Since retiring from print, I’ve taken other options.

I’ve always taken photographs, and from these images I’ve dipped into landscapes. Generally, these have been line drawings, so not a million miles from the commercial work. I get bursts of enthusiasm; it’s an untreatable condition, as is this blog, one of my early enthusiasms. My recent drawings, if I think about it, are an attempt to celebrate the area where I live and some other places that I’ve visited on holiday.

Now that they have made the process almost idiot proof, I also put together websites, two of my own, like this one you’re reading and this one. The latter shows off my landscapes, photographs, and prints, as well as the work of some friends and people whose work I like. Not many people go there, so do please take a look.

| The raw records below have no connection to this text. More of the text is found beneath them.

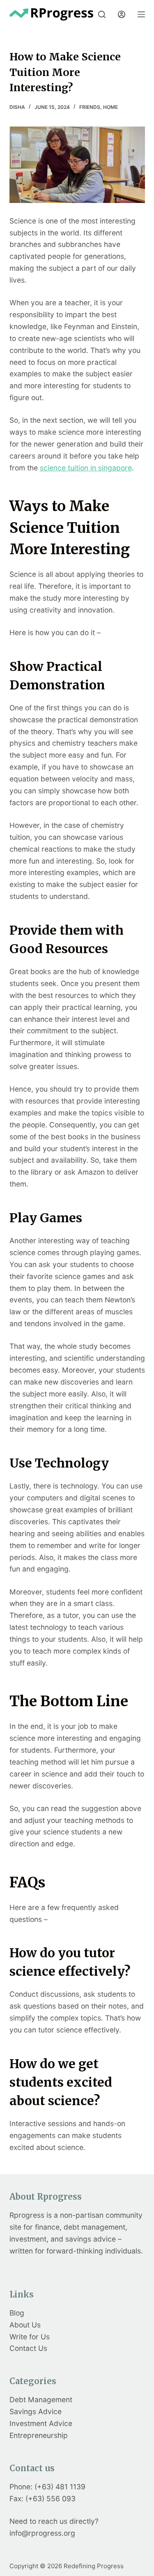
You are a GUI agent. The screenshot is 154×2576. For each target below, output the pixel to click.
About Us (25, 2324)
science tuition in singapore (86, 467)
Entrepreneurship (38, 2435)
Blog (16, 2313)
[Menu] (141, 14)
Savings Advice (35, 2411)
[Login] (121, 14)
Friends (89, 107)
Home (110, 107)
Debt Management (40, 2399)
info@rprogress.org (42, 2533)
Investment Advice (40, 2423)
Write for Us (29, 2336)
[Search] (102, 14)
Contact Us (28, 2348)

I volunteer for these people by doing their website. They do healthy digging and weeding, and I take photos of them doing such things, a great group of people and one of them is a cartoonist. Who’d have thought it? Two cartoonists with a tree allergy. Take a look at his work; he’s a few leagues above me.

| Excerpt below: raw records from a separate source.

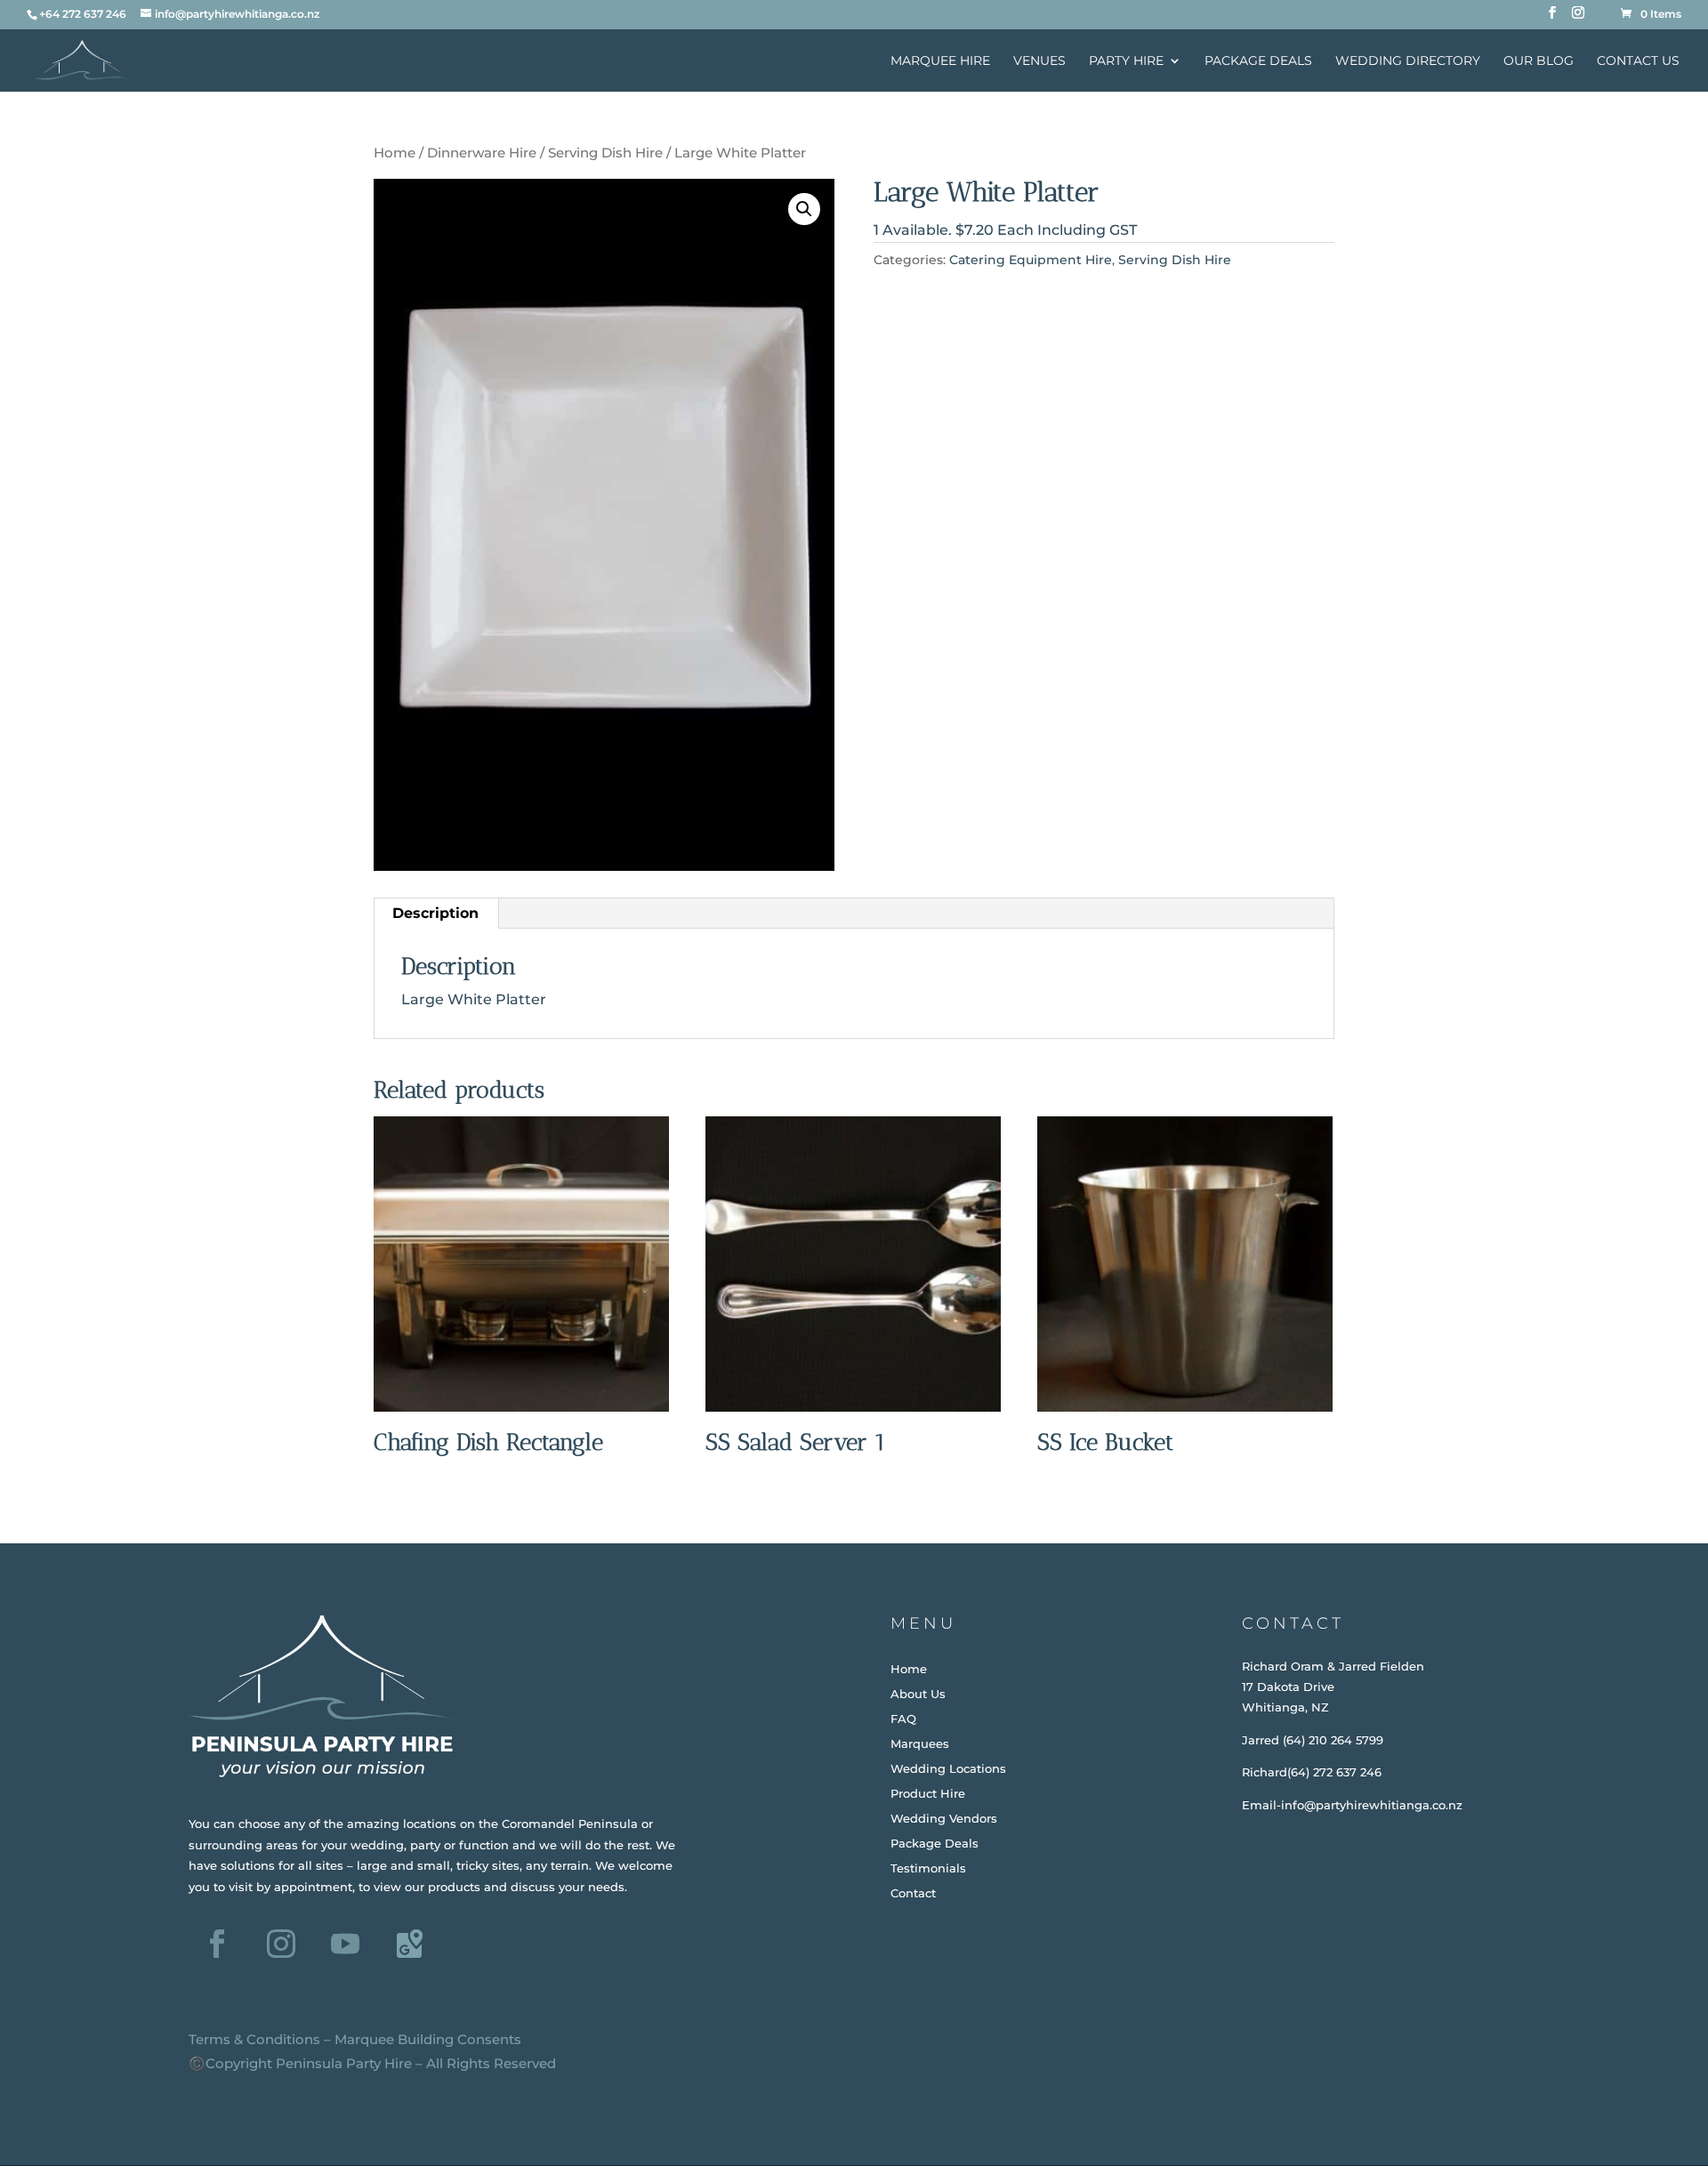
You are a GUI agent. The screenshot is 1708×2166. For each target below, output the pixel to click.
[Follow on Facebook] (217, 1943)
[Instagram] (1578, 17)
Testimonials (928, 1868)
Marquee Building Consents (427, 2039)
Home (394, 153)
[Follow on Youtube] (345, 1943)
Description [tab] (435, 913)
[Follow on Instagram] (281, 1943)
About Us (918, 1694)
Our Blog (1538, 61)
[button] (804, 209)
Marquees (919, 1743)
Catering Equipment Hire (1030, 260)
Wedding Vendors (943, 1818)
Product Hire (927, 1793)
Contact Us (1638, 61)
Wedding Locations (948, 1768)
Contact (913, 1893)
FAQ (903, 1718)
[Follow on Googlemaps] (409, 1943)
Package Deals (1258, 61)
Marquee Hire (940, 61)
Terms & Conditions (254, 2039)
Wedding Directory (1407, 61)
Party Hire (1126, 61)
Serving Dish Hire (605, 153)
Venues (1039, 61)
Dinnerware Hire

Books. I’ve done a few, too few to mention, but I will. There’s the one about a cross-dressing Ostrich Jockey written by Mike Doyle, and there are three children’s books in the Henry Mouse series written by Andy Harden. Did the drawings for these and published the books on Amazon. I’m working on another with Andy about an Electric Rudolf, but it hasn’t taken off yet, it’s sort of run out of battery power.

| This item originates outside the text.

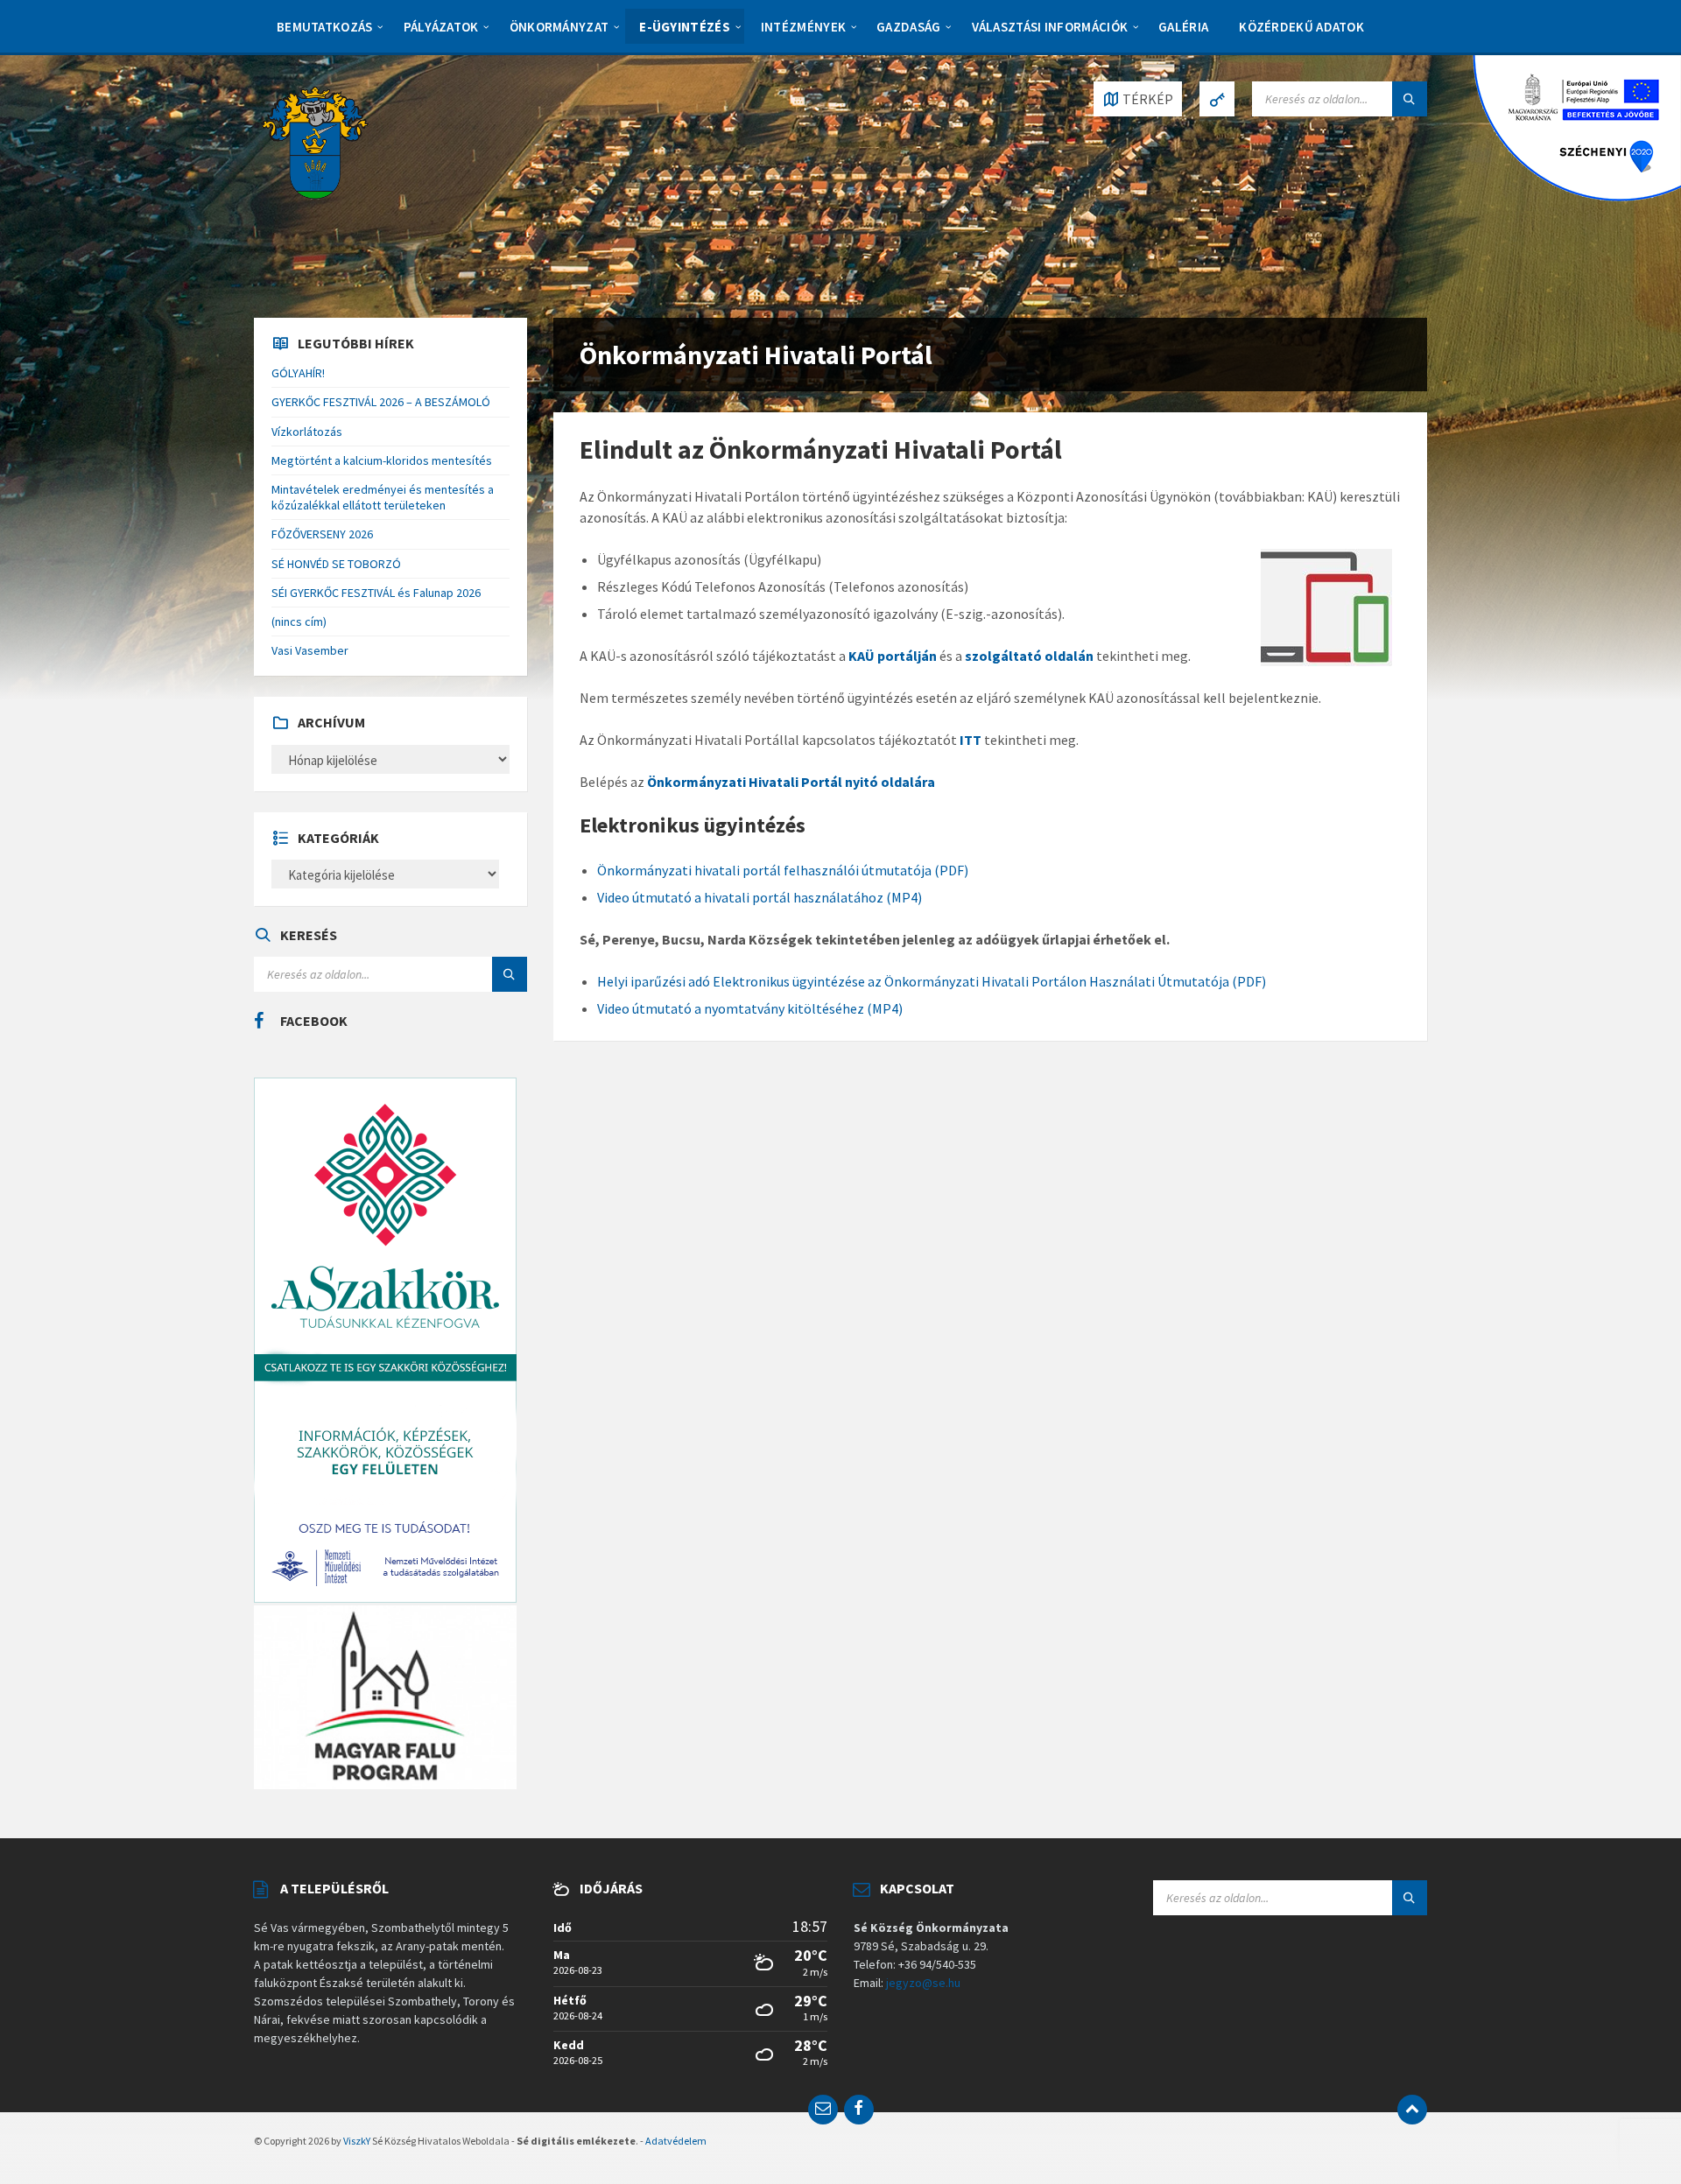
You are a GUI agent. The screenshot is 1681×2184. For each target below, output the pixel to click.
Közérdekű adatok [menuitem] (1301, 26)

I’m keen on kukry, that’s the way my mum used to say cookery. Here again, it’s not the Premier League, but it is climbing up the table. My signature dish? Beef and Guinness, simple recipe: get some beef, fry some onions add Guiness and ignore it in an oven for a few hours after warning the national Grid that you’ll be wanting some regular power for quite a while. Guinness does all the work here, do not reach for any herbs, or what the Americans call erbs, why can’t they pronounce the h?

I did a short painting course last year, and I’m dipping into that too in the New Year. It’s a whole new world. I’ll post the odd picture.

So why do all this stuff? Well. apart from gardening, I’d end up looking bleakly into the middle distance, or worse, watching daytime television.